Dérives linguistiques dans la fonction publique canadienne

Malgré les récents rapports constatant le déclin du français partout au Canada, la fonction publique canadienne continue d’être dominée par l’anglais. Une grande proportion d’anglophones perçoit toute tentative d’augmenter le niveau de français des fonctionnaires par le Bureau du dirigeant principal des ressources humaines (BDPRH) comme une attaque.
Le 4 février, un fil de discussion sur la plateforme Reddit a dévoilé que le BDPRH projetait d’élever les exigences linguistiques pour les gestionnaires se trouvant dans la région de la Capitale-Nationale (RCN) et les régions désignées bilingues, comme Montréal. Mise en place, cette politique exigerait des gestionnaires qu’ils puissent « rédiger des textes élaborés et structurés de manière cohérente » dans les deux langues officielles.

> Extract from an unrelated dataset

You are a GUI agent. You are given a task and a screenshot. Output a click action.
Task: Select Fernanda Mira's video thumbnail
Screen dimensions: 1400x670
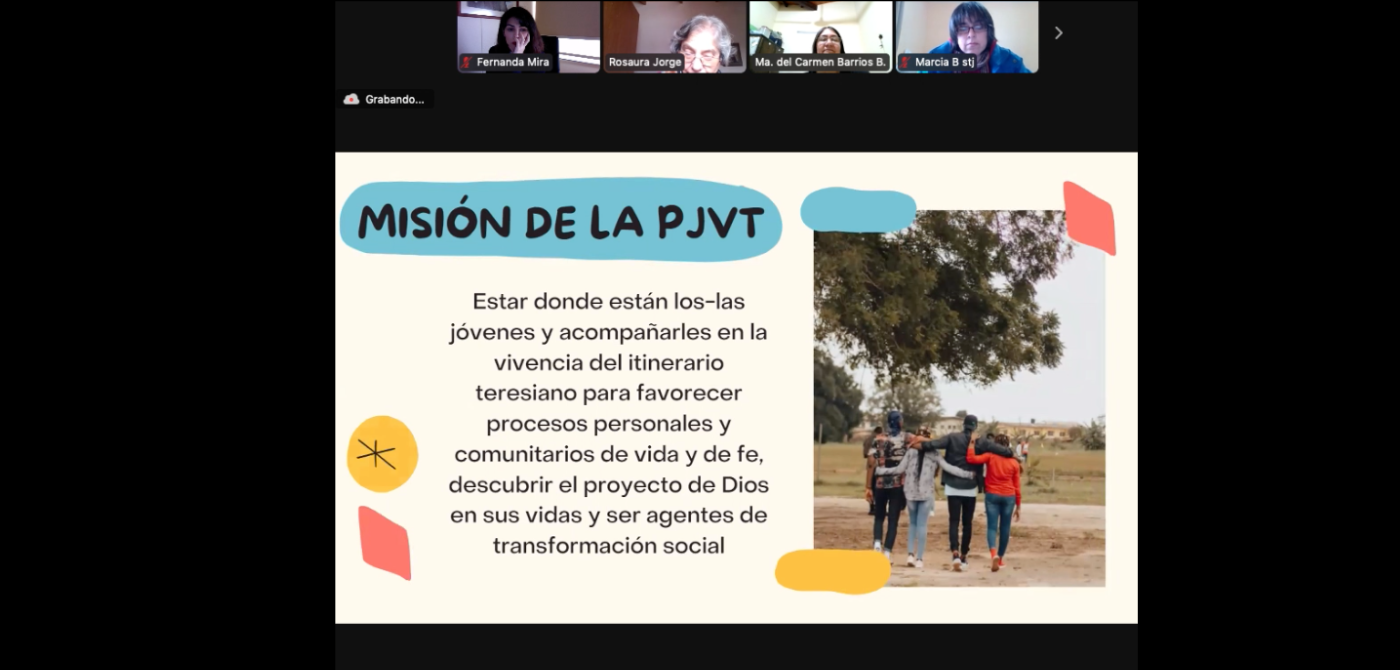[x=528, y=30]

Cette annonce a suscité l’ire des anglophones, qui se sont empressés de dénoncer « l’état de domination aristocratique de 20 % de la population ». Précisons que les francophones représentent 31 % des fonctionnaires canadiens, mais que leur présence diminue dans les postes de cadres (28,1 %) et de haute gestion (19 %), selon des données récoltées par Radio-Canada. Cela n’a pas empêché un utilisateur Reddit d’affirmer que « les francophones peuvent et vont finir par occuper tous les postes » de la fonction publique canadienne, car « ils peuvent occuper à la fois les postes essentiels en anglais, les postes bilingues et les postes essentiels en français ».
Un autre utilisateur de dire « s’il vous plaît, prenez votre province et faites votre propre pays avec votre propre fonction publique. Les deux langues officielles n’ont apporté aucun avantage réel à ce pays. Au contraire, elles ont constitué un plafond de verre pour les anglophones méritants et compétents. » Une autre personne nie carrément le déclin du français au Canada : « Continuez à ressasser la même vieille propagande sur la disparition du français. Personne d’autre dans le monde entier n’a de problème avec le fait que l’anglais soit la langue de communication de facto lorsqu’on traite avec d’autres nationalités. »

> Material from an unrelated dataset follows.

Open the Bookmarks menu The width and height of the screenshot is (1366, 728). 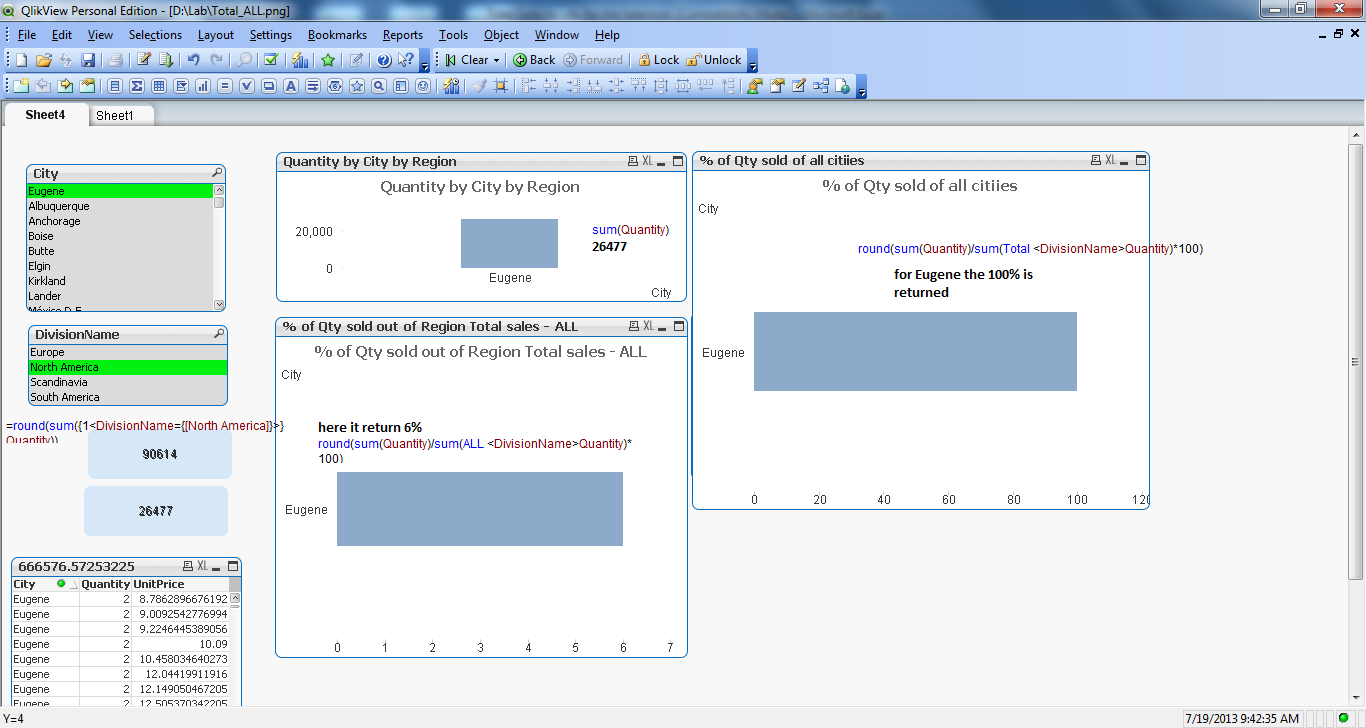coord(336,35)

Sans oublier l’odieux commentaire déclarant qu’« [il est] fou que nous devions apprendre une langue d’une population qui a déterminé qu’il était approprié d’interdire légalement à des personnes de travailler dans le service public parce qu’elles portent un symbole religieux ».
Grogne mal placée
Cette rancune envers les francophones, les Québécois en particulier, ne passe pas inaperçue chez les fonctionnaires d’expression française. Plusieurs dénoncent le mépris des anglophones et leur réticence à répondre à des courriels en français, à faire traduire des documents, ou à suivre des cours de français payés par le gouvernement.
Étant moi-même francophone, je trouve particulièrement blessant d’entendre des propos aussi méprisants envers le français et ceux qui le parlent. Certes, les anglophones n’apprennent généralement pas le français aussi bien que les francophones, l’anglais. Les cours de français offerts par l’École de la fonction publique du Canada ne sont pas toujours bien construits et ne permettent pas un apprentissage holistique du français.

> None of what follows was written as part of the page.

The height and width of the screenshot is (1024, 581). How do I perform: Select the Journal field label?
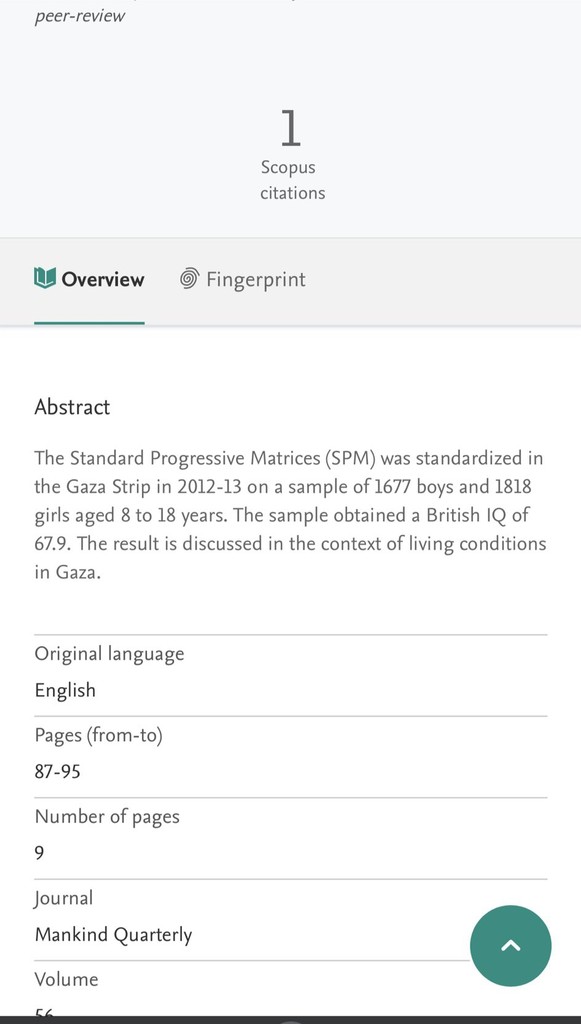click(x=64, y=899)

Je déplore les difficultés auxquelles mes collègues anglophones doivent faire face au cours de leur carrière, mais leur grogne est malheureusement mal placée. Comme 82,5 % des fonctionnaires de la RCN, je travaille en anglais. Penser, parler, écrire et lire en anglais, tous les jours, représente un effort mental immense pour moi, malgré mon bilinguisme. Chaque journée de travail m’épuise.
Comme mes collègues, j’ai fait toute ma scolarité dans ma langue maternelle. Contrairement à eux, j’ai été contrainte de travailler ma seconde langue officielle afin de décrocher un poste à Ottawa. « Cherche un poste au Québec, alors », me dira-t-on. Or, 68 % des postes de la fonction publique canadienne situés au Québec requièrent le bilinguisme, contre 13 % des postes situés ailleurs au Canada (excluant la RCN).
Il n’y a pas d’issue. À moins d’un changement radical, les réunions « bilingues » auxquelles j’assisterai continueront d’être une supercherie ne contenant que deux mots de français, « bonjour » et « merci ». Je ne suis qu’au début de ma carrière, mais je suis déjà éreintée par ce combat constant. Combien de plaintes devrai-je déposer auprès du Commissariat aux langues officielles ? Combien de fois devrai-je entendre que je fais partie d’une « élite linguistique » ? Combien de fois devrai-je écouter mes collègues sous-entendre que j’obtiendrai un poste de gestion du fait de mon bilinguisme et non en raison de mes compétences ? Beaucoup trop, sans doute.